Supplied text:
══════
The plating solution must also be clean! (The filtering of plating solution)
I have explained how it is necessary in the manufacturing of semiconductors that we are careful about the working environment where the plating is performed. In the same way, it is also unacceptable for there to be any fine dust particles mixed into the plating solution itself. For this reason, when plating solution is used, it is necessary to filter it.
This filtering is performed to remove the dust and other particles from the solution. At a plating factory, this is performed with filtering equipment.
There was a time when it was said that filtering plating solution would cause the solution to separate so that it would become unusable. Nowadays, however, the filtering of plating solution is the norm when performing plating in this kind of manufacturing and precision filtering is performed for the plating on semiconductors.
Plating in the spotlight in recent years
Palladium plating has been used for some time on points of contact such as connectors, but it could not match the excellent performance of gold plating. However, the rise in the price of gold in recent years has led to a reconsideration of palladium plating. It is now starting to play a leading role in efforts for gold replacement (to not use gold and to use a different metal instead) and gold reduction (to reduce the amount of gold used).
══════
Problems and tasks:
1) Can you duplicate the plating passage word for word, starting at "The plating solution must" and ending at "with filtering equipment."?
2) Can you go on with the plating passage, picking up right after its last sentence?

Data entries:
══════
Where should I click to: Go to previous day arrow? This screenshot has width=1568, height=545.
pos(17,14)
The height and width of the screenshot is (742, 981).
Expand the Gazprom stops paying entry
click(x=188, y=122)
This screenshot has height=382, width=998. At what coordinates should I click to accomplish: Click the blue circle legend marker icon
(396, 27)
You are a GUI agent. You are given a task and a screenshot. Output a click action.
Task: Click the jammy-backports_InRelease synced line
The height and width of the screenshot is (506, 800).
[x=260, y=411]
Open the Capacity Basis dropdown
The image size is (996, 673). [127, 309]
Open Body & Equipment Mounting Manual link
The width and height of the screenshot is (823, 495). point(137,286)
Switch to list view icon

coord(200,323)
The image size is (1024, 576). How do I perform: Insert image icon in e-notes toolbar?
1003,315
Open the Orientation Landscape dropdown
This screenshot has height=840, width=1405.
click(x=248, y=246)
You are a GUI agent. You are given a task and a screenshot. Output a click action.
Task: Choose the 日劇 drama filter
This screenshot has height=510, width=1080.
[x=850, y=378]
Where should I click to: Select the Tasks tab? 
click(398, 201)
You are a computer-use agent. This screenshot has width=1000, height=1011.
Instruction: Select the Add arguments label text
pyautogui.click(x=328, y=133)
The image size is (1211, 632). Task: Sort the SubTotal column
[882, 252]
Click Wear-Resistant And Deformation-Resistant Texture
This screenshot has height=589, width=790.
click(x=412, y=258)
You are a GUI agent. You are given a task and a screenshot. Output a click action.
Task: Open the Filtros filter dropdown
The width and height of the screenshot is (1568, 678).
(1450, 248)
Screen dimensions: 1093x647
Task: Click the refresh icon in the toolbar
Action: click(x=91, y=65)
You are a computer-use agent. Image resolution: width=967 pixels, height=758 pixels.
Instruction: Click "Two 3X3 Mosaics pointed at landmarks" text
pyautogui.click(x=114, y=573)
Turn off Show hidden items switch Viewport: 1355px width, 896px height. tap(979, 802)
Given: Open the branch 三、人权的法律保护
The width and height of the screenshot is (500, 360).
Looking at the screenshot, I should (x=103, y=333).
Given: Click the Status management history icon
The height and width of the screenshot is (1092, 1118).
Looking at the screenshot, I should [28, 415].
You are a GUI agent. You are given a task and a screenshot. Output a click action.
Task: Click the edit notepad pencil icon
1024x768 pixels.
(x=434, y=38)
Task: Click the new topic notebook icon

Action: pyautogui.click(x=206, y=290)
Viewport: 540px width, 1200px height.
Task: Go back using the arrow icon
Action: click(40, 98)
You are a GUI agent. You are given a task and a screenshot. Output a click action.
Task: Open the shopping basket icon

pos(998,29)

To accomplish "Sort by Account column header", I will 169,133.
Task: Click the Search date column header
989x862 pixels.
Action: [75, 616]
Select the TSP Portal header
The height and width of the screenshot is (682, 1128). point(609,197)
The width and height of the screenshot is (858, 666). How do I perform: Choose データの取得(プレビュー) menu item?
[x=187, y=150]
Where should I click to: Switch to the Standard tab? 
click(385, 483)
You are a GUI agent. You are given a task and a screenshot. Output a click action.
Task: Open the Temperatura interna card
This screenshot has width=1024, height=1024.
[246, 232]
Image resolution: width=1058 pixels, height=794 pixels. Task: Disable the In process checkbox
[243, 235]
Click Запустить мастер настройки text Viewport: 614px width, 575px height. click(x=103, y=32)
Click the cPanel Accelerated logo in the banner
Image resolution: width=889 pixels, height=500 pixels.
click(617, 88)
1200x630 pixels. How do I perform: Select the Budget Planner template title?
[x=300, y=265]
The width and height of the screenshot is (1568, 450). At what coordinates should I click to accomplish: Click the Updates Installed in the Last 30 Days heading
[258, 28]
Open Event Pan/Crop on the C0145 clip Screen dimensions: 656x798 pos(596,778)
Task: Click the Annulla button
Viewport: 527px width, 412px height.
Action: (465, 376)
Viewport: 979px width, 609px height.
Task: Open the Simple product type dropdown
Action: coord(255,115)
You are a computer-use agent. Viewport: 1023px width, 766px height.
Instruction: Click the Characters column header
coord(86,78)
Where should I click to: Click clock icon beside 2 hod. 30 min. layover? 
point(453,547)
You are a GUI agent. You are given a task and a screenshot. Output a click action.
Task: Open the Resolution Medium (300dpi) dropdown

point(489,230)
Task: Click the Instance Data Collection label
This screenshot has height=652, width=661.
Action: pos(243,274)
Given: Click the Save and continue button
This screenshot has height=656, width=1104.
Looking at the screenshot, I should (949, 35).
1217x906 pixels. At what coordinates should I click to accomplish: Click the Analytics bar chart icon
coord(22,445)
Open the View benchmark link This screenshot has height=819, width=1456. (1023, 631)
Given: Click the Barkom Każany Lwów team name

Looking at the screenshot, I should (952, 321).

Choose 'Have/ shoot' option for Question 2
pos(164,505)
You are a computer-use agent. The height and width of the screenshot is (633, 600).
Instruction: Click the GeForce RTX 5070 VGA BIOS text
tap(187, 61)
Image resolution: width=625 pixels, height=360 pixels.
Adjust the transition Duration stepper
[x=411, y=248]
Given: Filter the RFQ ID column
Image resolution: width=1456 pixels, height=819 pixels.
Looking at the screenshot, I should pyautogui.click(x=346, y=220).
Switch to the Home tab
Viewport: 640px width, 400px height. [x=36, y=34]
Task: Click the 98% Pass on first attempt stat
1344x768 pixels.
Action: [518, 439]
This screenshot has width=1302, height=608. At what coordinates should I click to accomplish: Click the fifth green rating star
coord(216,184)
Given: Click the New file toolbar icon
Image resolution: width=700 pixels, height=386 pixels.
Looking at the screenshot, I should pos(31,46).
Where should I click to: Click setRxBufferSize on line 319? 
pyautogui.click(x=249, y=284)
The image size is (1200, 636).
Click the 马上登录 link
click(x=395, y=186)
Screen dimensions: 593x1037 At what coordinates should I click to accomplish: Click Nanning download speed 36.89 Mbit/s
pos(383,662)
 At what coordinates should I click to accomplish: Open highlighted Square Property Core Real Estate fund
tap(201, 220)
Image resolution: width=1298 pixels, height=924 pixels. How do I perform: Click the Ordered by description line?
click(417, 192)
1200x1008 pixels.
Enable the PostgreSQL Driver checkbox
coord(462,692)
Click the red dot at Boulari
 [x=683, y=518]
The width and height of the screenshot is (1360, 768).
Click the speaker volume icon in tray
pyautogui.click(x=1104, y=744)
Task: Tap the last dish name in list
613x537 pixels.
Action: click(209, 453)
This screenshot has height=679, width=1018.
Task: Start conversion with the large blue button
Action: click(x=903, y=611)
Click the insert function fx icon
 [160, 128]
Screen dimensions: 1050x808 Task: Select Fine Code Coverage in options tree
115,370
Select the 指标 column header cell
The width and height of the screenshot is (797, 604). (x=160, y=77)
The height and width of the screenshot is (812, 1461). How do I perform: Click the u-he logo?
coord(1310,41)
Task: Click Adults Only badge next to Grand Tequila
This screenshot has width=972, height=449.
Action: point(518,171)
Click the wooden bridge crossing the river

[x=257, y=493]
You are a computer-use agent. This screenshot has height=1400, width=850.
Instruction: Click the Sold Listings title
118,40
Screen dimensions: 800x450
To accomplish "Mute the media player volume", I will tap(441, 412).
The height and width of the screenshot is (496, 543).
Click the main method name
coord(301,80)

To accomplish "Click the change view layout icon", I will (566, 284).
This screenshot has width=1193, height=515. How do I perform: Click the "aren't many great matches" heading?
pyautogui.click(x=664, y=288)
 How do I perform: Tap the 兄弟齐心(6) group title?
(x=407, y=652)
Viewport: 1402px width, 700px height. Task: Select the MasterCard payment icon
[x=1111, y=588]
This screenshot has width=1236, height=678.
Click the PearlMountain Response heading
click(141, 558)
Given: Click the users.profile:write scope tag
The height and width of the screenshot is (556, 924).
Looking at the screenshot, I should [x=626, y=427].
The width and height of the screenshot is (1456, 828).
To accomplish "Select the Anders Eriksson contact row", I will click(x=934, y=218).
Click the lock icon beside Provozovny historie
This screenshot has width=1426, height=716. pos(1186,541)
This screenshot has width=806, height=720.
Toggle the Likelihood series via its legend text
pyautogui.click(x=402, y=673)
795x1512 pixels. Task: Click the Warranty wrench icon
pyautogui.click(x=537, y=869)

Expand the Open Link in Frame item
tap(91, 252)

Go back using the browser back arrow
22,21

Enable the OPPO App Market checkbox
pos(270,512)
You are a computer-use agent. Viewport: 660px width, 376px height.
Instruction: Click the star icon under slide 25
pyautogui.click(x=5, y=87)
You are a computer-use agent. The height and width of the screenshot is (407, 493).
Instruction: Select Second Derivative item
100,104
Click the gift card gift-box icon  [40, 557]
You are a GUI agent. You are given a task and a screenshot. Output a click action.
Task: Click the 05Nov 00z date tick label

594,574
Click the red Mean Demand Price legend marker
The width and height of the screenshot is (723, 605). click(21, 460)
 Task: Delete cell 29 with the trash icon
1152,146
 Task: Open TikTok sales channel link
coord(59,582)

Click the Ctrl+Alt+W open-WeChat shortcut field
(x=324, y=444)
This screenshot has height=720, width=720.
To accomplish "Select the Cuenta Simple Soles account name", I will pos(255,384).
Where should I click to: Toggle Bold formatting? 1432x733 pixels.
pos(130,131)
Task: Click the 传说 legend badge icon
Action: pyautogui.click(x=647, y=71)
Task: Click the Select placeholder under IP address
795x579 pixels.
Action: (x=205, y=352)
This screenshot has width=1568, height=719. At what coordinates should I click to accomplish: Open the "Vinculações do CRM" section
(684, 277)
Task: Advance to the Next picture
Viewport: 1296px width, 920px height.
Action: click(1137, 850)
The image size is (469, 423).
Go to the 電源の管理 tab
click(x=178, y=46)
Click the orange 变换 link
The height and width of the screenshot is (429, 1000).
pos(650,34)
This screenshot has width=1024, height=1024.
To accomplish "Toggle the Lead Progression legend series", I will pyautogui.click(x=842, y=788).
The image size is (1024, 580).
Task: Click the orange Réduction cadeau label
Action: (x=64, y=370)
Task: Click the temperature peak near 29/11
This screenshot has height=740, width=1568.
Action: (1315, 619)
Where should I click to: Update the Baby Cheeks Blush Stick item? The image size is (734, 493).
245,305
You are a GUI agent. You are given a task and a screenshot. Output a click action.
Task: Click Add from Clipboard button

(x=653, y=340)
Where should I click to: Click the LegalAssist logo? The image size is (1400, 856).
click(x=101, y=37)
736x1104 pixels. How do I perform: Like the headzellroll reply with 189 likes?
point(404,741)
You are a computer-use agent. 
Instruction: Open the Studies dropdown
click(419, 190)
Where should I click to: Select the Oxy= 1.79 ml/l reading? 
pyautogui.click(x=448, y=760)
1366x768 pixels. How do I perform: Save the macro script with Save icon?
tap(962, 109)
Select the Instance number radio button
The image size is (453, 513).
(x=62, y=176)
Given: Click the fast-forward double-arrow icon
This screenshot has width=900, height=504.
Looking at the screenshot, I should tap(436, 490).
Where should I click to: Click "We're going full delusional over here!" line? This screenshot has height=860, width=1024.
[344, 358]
══════
Exercise answers:
1)
The plating solution must also be clean! (The filtering of plating solution)
I have explained how it is necessary in the manufacturing of semiconductors that we are careful about the working environment where the plating is performed. In the same way, it is also unacceptable for there to be any fine dust particles mixed into the plating solution itself. For this reason, when plating solution is used, it is necessary to filter it.
This filtering is performed to remove the dust and other particles from the solution. At a plating factory, this is performed with filtering equipment.

2)
In many cases today, palladium or an alloy of palladium, nickel and silver is used.
In other uses, it is also often used as the barrier layer when performing gold plating (as the layer to prevent the corrosion of the gold plated layer by other metals) and as a catalyst (to promote the reaction of specific materials).
Due to environmental problems, there are demands to avoid the use of heavy metals whenever possible. These metals are harmful to the human body and their disposal places a burden on the environment. On electronic components, one major issue has been the use of the lead that is included in the solder used to connect components. A shift to lead-free solder is now in progress. As a result, electroless tin plating and tin alloy plating are attracting attention as plating that can perform the role of the solder without the inclusion of any lead. Tin has always had good solder wettability (good adhesiveness to solder). It is used as the plating on connectors and also for applications such as tableware, as a metal that has no effect on the human body. It will no doubt continue to be used in large amounts in the future.
Fuel cells are attracting attention as a system of electricity generation that is gentle on the environment. This is a system that creates water and electrical energy out of hydrogen and oxygen, by using the reaction that is the reverse of the electrolysis of water (the application of electrical energy to water to split it into hydrogen and oxygen). Platinum electrodes are used at the very center of this system.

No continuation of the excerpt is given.